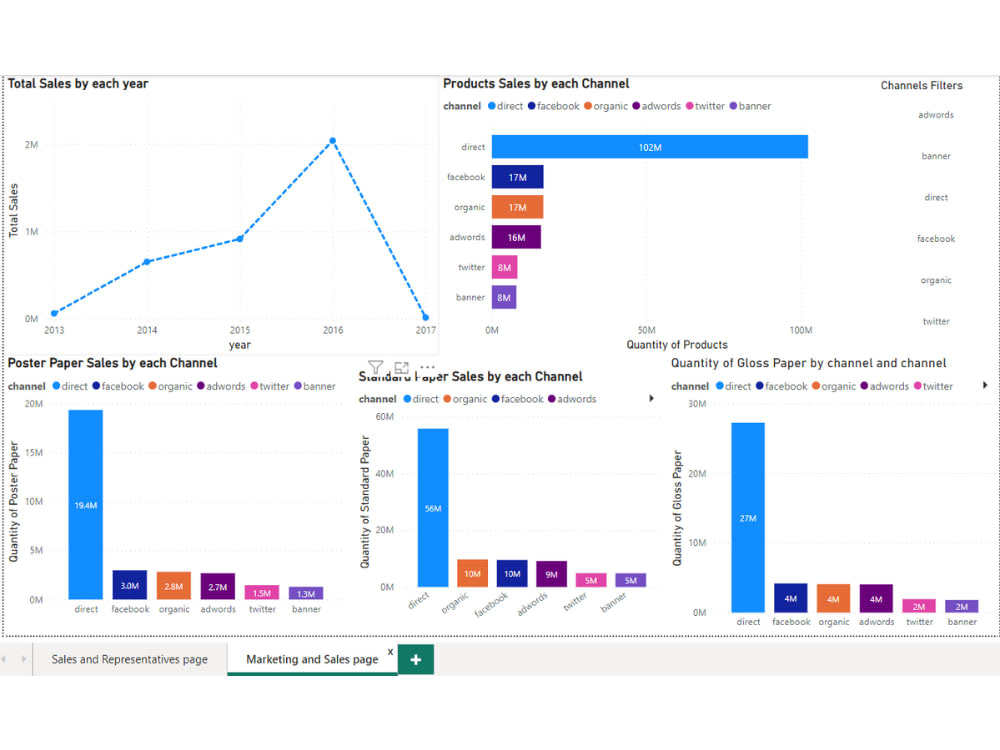Add a new report page with plus icon
This screenshot has height=750, width=1000.
pyautogui.click(x=415, y=659)
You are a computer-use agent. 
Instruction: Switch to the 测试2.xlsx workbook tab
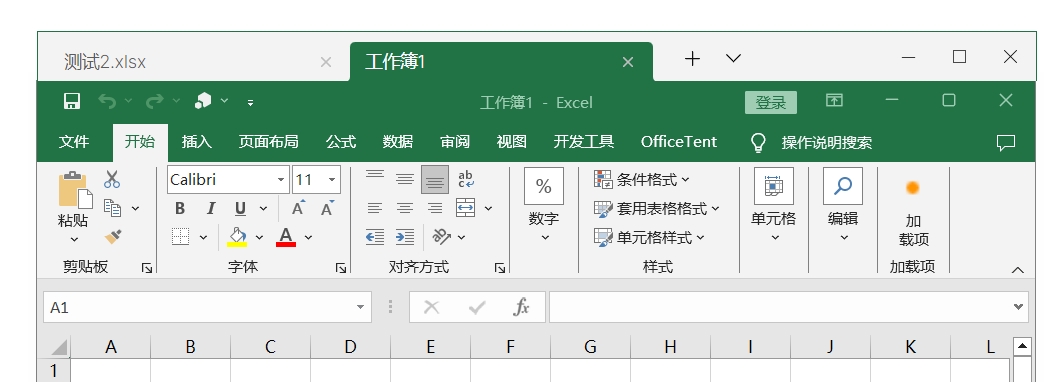104,62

::::::

PROBLEM REQUIREMENTS:
Rewrite all of the records above with "workbook" changed to "spreadsheet" and everything else left as is. Omit the pictures.

WORKED ANSWER:
Add a new report page with plus icon
This screenshot has height=750, width=1000.
pyautogui.click(x=415, y=659)
You are a computer-use agent. 
Instruction: Switch to the 测试2.xlsx spreadsheet tab
104,62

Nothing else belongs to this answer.